The Earth spins about on its axis once every 24 hours. There is a centripetal force from this spinning that tries to pull something off the surface. If you are on the equator the force of gravity plus the centripetal force makes you effectively a bit lighter. At the poles the outwards force vanishes and you are a bit heavier. A bit of physics and geometry gives the effective value for g is about 9.8061[1 - 0.00263cos(2Θ]), where Θ is your latitude in degrees.^{4} Plugging in the extremes of 0 and 90 degrees ...

you weigh about 0.53% less at the equator than at the poles

There are a few other terms - one that depends on your height about sea level - you weigh about 0.11% less at 3,000 meters than at sea level.... and yet another smaller term that depends on the tides.^{5 } The bottom line is that on a spherical rotating planet like the Earth with its variations in altitude there will be significant differences in the acceleration of a body due to gravity that depend on where you are.

If you want to lift the largest weight or jump as high as possible, you want to go as close to the poles as you can. Going to a higher altitude might hurt your athletic performance as there is less oxygen, and most Summer Olympic events seem to be held close to sea level these days.

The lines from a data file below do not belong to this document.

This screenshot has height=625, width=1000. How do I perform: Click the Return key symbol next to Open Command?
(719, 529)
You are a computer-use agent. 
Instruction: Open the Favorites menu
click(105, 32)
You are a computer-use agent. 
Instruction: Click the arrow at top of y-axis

But the real world is a bit more complex. Even if you include these corrections, very careful measurements of g show something else is lurking under the surface. The big one is the shape of the Earth. Our planet turns out to be far from spherical, but is rather a bumpy ellipsoid, so the altitude dependent terms needs correction. Reference geoids are calculated and are an important component of the GPS system. We also have high quality maps of the Moon and Mars...^{6}

Under the surface are regions that vary in density - mountains and continents tend to be lighter material that "floats". Maps of the distribution of mass under your feet changes depending where you are - accurate gravitation maps have been tabulated by experimentation with satellite observations greatly increasing the accuracy of the models. The value for g changes by about 0.2% within the boundaries of the lower 48 states. Across the planet the difference can be as large as 0.8%.

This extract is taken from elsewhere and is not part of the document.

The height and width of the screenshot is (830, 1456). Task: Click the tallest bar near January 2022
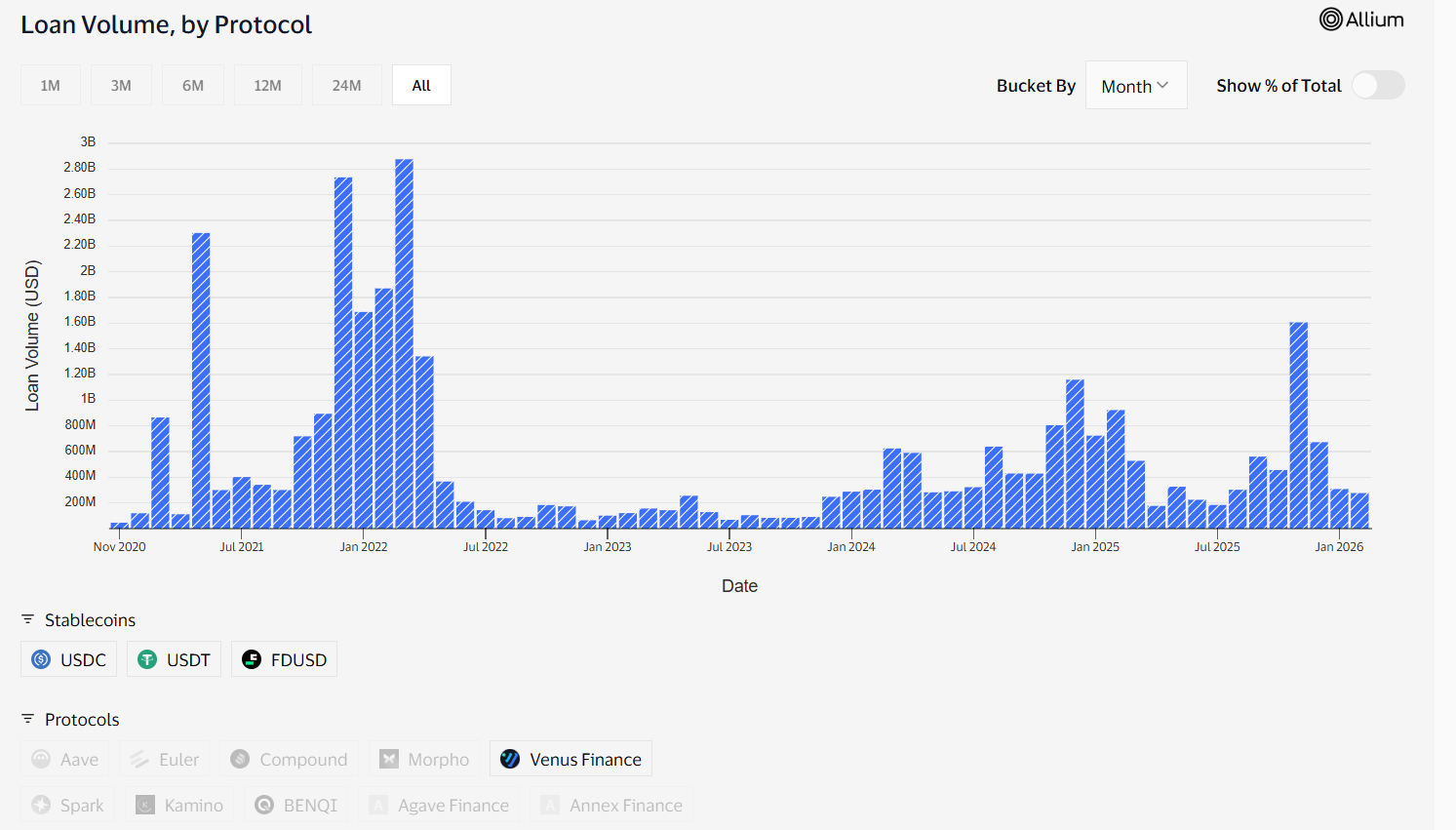(x=403, y=341)

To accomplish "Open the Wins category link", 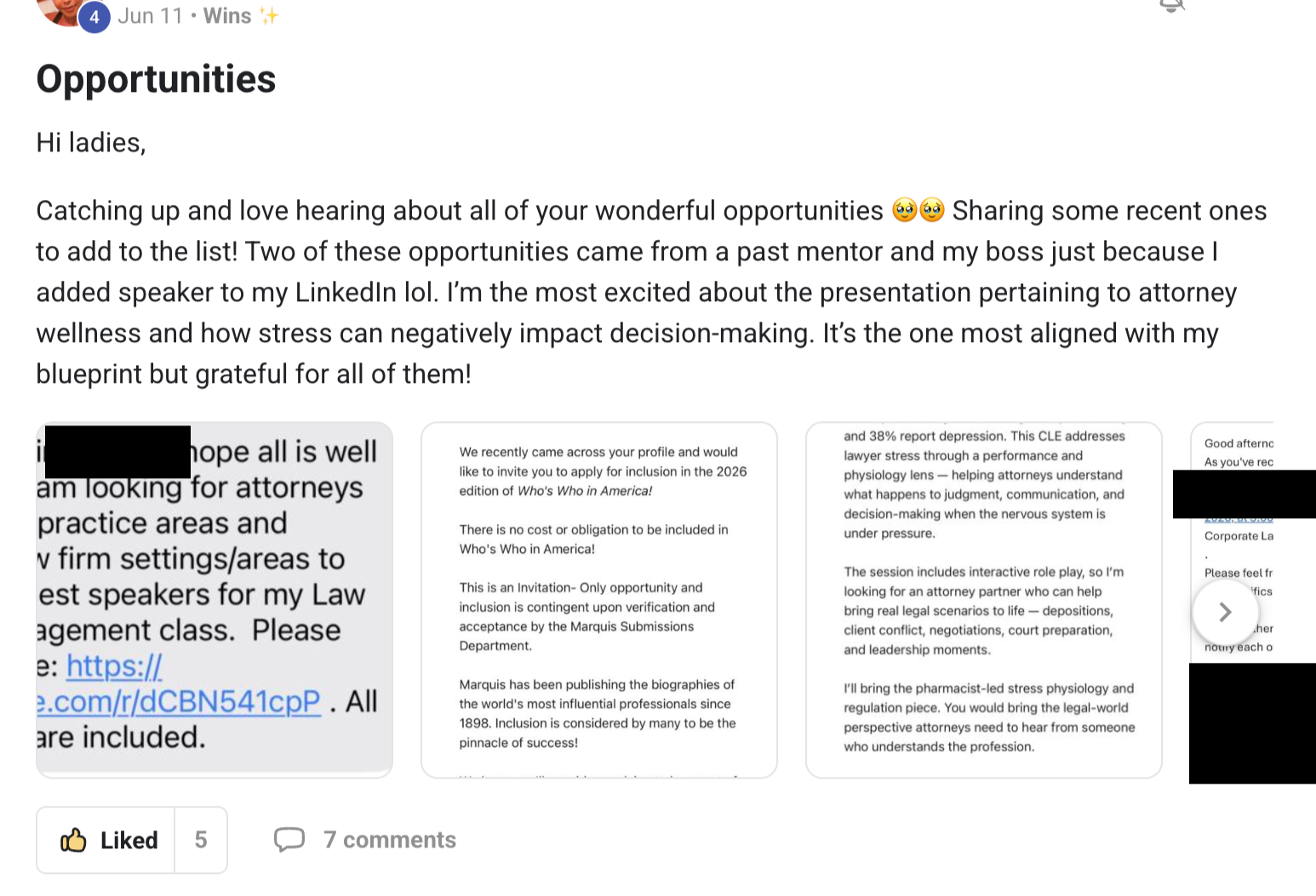I will (x=227, y=15).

Position is something you need to correct for if you care about precision weights and measures, but it is something that sport does not consider. There are usually other factors that are larger in sports performance, so we can get away with ignoring it - but for some sports like weight lifting it may make a difference. But if you really need to lose that extra pound and are into extreme travel ....

And some day we may be doing sport in spaceflight using simulated gravity (a rotating the spacecraft for example) or even on another planet or moon....

... then things get fun!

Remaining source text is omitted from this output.